Cependant, on pourrait également affirmer que les difficultés commerciales des acteurs occidentaux des puces pourraient en valoir le coût si elles peuvent empêcher la Chine de développer et d’accéder à des puces plus avancées aussi rapidement que ses concurrents.
Des signes indiquent que les restrictions pourraient frapper la Chine là où cela fait mal ; par exemple, si les entreprises d’IA du pays perdent l’accès aux puces de pointe de Nvidia, ou si cela rend plus difficile pour son champion, SMIC, de produire les siennes .
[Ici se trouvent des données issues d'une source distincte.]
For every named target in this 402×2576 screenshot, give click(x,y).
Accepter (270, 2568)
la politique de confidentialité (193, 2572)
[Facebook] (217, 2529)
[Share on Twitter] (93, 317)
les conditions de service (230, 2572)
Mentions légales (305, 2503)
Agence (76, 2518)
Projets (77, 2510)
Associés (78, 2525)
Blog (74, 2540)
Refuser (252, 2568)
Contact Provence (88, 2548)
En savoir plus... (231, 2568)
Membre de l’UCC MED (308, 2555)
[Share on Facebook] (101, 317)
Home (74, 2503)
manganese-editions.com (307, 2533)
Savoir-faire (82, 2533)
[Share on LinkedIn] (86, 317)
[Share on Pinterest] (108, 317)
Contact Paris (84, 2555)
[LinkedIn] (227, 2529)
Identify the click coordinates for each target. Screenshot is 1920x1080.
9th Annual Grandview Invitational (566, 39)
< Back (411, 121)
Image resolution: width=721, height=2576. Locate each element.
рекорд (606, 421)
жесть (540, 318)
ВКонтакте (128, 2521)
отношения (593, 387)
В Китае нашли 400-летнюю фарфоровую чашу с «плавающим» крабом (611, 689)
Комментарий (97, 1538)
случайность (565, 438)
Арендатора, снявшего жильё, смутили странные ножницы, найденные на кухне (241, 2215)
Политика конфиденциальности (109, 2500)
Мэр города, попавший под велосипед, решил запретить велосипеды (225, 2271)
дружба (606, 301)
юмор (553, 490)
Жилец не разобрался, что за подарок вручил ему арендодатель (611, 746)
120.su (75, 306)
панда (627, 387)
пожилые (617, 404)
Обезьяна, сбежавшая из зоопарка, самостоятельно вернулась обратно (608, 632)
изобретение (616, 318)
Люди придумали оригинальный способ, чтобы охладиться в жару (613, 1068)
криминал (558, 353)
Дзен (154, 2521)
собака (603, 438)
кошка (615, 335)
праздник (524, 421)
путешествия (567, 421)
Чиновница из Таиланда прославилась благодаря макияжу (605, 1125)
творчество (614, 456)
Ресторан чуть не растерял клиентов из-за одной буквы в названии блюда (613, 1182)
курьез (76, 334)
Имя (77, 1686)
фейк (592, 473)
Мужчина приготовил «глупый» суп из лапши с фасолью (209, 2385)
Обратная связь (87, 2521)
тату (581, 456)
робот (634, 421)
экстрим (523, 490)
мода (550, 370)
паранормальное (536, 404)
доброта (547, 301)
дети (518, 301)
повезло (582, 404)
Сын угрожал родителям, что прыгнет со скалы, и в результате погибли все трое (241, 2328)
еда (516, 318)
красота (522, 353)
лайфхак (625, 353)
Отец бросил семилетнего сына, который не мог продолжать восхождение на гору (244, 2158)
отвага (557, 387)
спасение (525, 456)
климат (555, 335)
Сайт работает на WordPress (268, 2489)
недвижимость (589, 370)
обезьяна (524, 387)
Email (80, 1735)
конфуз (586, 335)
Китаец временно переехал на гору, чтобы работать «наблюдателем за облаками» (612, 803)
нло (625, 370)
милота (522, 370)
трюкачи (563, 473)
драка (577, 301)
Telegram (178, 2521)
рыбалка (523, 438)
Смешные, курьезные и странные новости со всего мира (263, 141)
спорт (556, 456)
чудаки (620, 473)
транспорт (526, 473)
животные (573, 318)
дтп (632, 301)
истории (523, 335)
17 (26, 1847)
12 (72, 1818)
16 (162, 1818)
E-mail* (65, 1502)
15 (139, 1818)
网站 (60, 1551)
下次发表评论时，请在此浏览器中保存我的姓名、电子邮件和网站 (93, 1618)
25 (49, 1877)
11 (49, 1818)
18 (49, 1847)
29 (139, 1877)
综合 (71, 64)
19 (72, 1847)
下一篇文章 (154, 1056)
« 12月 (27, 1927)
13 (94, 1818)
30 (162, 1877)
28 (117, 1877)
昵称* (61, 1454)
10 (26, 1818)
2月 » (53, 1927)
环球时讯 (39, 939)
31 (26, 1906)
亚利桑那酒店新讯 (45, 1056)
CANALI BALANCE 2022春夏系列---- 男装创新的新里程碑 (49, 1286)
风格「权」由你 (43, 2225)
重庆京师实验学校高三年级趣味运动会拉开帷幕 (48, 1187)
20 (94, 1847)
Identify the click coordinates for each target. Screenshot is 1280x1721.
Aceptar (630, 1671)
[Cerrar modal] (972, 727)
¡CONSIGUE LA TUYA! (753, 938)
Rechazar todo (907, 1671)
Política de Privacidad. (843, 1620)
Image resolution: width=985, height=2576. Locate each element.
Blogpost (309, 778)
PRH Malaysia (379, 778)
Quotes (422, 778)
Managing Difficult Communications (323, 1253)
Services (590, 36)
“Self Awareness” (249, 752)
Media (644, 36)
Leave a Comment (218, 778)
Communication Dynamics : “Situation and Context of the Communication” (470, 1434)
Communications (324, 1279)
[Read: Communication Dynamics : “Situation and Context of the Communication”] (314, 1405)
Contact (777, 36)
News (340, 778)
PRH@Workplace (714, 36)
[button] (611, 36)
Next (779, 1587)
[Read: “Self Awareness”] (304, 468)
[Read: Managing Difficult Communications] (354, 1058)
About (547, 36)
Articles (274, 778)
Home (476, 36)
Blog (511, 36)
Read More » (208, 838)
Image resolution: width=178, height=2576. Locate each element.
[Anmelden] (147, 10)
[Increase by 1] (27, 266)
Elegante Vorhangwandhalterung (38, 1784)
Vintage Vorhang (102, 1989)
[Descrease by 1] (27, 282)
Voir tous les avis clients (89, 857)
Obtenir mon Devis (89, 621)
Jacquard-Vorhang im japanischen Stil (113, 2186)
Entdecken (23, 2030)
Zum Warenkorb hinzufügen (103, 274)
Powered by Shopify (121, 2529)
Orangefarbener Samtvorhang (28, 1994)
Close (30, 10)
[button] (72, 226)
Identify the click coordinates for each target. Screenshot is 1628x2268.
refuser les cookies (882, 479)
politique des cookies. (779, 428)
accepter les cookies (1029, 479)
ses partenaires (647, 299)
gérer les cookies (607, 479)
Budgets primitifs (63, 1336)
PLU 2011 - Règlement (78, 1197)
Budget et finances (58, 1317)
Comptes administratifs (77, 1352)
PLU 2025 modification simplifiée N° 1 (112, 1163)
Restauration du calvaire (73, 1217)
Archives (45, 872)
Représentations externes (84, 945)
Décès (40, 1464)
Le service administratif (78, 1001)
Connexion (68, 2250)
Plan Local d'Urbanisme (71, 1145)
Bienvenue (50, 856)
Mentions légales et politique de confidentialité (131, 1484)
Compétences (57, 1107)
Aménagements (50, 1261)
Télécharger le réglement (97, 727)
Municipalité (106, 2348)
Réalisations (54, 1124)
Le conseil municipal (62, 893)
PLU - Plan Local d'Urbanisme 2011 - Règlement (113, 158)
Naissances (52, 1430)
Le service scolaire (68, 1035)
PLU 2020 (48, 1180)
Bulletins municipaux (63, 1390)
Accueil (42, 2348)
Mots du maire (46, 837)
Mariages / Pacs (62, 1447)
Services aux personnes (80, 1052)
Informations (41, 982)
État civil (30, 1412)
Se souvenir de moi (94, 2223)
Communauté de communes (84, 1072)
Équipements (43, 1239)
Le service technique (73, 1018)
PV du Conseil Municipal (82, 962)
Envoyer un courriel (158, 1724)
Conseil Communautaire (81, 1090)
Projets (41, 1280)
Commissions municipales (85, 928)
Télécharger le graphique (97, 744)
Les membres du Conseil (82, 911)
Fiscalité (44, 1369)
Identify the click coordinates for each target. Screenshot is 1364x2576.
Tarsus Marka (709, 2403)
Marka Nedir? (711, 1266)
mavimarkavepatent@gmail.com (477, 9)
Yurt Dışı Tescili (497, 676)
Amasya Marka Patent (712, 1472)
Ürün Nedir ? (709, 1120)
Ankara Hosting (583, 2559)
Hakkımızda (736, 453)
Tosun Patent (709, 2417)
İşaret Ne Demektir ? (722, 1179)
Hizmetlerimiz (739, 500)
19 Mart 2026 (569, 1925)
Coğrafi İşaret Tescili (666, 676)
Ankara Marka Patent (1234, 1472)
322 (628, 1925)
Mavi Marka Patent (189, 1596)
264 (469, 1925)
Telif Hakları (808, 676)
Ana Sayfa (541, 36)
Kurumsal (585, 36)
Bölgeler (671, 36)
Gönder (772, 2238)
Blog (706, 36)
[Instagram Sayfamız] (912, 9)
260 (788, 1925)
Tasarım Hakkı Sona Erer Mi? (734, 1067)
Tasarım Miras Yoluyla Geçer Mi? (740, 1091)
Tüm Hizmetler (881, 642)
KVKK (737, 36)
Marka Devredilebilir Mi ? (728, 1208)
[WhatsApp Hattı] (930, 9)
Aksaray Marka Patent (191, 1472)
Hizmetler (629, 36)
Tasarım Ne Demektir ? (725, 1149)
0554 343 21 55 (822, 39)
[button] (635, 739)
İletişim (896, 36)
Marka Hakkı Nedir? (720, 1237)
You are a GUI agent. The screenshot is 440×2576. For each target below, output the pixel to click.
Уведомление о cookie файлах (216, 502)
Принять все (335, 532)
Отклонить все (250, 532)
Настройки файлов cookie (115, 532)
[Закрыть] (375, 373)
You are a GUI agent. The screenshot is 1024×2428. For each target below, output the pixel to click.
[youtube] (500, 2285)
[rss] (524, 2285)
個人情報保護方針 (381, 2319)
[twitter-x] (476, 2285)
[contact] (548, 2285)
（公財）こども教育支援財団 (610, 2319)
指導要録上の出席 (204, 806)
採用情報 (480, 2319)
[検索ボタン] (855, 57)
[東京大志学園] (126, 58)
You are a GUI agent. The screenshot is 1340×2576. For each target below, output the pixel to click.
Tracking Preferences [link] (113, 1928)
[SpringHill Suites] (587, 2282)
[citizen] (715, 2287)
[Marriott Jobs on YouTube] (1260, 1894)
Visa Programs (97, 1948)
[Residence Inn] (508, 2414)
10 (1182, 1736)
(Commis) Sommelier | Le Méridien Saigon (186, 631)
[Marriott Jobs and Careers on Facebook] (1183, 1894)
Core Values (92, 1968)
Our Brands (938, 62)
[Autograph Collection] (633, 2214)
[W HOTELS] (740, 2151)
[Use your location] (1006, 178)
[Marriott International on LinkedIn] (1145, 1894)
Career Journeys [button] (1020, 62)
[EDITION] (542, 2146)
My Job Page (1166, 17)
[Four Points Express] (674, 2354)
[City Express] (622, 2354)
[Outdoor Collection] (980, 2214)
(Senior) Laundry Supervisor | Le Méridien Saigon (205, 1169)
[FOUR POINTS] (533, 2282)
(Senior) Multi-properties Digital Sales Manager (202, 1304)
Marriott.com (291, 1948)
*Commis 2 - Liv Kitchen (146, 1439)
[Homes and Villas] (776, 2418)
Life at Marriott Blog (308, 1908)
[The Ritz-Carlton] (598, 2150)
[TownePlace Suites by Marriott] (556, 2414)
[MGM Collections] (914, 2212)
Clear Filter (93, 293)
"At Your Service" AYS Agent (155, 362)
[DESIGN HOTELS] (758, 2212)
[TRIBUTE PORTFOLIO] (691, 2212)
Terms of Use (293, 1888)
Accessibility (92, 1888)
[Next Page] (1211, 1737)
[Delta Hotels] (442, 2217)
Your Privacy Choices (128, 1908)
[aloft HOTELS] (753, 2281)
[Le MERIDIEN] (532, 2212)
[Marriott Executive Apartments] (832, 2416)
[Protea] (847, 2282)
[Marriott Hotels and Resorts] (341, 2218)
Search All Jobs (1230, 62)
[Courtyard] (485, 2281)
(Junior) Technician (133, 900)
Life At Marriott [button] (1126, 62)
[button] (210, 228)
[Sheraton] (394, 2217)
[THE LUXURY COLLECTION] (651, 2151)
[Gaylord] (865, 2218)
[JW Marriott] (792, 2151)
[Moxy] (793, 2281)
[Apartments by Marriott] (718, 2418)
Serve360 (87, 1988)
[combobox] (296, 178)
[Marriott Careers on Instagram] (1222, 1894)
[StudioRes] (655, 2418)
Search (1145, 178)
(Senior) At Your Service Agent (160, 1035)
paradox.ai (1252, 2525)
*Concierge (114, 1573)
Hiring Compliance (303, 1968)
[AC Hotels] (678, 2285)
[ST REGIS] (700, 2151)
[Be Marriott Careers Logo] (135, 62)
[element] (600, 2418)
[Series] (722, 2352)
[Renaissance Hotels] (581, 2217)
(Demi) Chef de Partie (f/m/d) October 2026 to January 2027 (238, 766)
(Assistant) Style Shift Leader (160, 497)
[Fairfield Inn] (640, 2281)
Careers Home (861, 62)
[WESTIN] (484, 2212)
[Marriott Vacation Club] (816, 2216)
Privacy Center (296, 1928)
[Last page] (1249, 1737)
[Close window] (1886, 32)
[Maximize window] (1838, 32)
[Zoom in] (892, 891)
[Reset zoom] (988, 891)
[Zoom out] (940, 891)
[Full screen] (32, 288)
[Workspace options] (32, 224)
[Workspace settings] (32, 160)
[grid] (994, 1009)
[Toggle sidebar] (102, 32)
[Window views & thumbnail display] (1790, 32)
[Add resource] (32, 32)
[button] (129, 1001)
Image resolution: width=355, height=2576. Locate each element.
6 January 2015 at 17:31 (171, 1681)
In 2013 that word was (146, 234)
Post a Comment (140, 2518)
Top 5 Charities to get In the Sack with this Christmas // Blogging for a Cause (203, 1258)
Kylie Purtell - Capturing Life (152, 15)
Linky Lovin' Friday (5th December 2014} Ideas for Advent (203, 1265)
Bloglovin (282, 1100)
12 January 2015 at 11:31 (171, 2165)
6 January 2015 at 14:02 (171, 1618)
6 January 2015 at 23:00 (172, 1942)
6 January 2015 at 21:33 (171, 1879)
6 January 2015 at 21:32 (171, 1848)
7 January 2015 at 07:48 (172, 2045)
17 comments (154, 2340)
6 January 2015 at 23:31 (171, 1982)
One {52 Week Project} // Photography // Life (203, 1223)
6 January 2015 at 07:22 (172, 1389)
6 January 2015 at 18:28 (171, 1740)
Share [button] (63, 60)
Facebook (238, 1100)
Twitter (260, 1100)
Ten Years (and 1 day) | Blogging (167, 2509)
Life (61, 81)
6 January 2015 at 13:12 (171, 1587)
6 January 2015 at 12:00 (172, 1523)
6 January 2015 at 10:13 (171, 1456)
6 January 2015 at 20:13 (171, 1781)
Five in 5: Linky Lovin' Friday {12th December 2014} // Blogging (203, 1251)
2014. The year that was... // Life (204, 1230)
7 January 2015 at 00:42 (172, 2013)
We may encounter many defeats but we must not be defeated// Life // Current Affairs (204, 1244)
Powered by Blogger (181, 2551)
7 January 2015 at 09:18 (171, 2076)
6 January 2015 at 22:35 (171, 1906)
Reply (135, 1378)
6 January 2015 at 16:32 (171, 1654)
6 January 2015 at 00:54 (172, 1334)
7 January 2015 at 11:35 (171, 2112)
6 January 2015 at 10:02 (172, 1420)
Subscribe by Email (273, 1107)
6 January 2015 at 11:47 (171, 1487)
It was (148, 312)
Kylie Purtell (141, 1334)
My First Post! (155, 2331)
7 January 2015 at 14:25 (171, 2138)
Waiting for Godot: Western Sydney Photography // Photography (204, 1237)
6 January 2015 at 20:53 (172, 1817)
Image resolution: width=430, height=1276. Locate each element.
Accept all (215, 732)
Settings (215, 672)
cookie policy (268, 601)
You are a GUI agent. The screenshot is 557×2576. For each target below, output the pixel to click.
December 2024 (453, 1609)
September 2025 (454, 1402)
Big Fund III lui-même montre que la Chine ressent la chaleur. Selon certaines informations , l’argent servira à la fabrication de plaquettes à grande échelle, comme les fonds précédents, mais également à la fabrication de puces de mémoire à large bande passante. Connues sous le nom de puces HBM, elles sont utilisées dans l’IA, la 5G, l’IoT et bien plus encore.
Sa taille, cependant, est le facteur le plus révélateur.
Soutenu par six grandes banques publiques , Big Fund III dépasse désormais les 39 milliards de dollars d’incitations directes que le gouvernement américain consacrera à la fabrication de puces dans le cadre de la loi CHIPS. Cependant, l’enveloppe totale du financement fédéral s’élève à 280 milliards de dollars .
Avec 43 milliards d’euros, la loi européenne sur les puces semble petite en comparaison des deux, tout comme le plan de soutien de 19 milliards de dollars de la Corée du Sud , et les marchés en ont probablement pris note.
La nouvelle du Big Fund III a provoqué un rallye autour des actions des sociétés chinoises de semi-conducteurs qui devraient bénéficier de ce nouveau capital. Cependant, Bloomberg a noté que les investissements passés de Pékin n’ont pas toujours porté leurs fruits .
En particulier, « les plus hauts dirigeants chinois étaient frustrés par l’échec de plusieurs années à développer des semi-conducteurs susceptibles de remplacer les circuits américains. En outre, l’ancien patron du Grand Fonds a été démis de ses fonctions et a fait l’objet d’une enquête pour corruption », a souligné le média.
Même sans corruption, apporter des changements majeurs à la fabrication de semi-conducteurs est un processus lent. En Europe et aux États-Unis également, cela prend du temps, mais de nouveaux développements intéressants se produisent.
La start-up française de deep tech Diamfab, par exemple, travaille sur des semi-conducteurs en diamant qui pourraient soutenir la transition verte , notamment dans l’industrie automobile. Cela prendra encore quelques années, mais c’est le type d’innovations occidentales qui pourrait être aussi intéressant à suivre que ce que pourraient faire les acteurs chinois traditionnels.
Reportage supplémentaire de Rita Liao.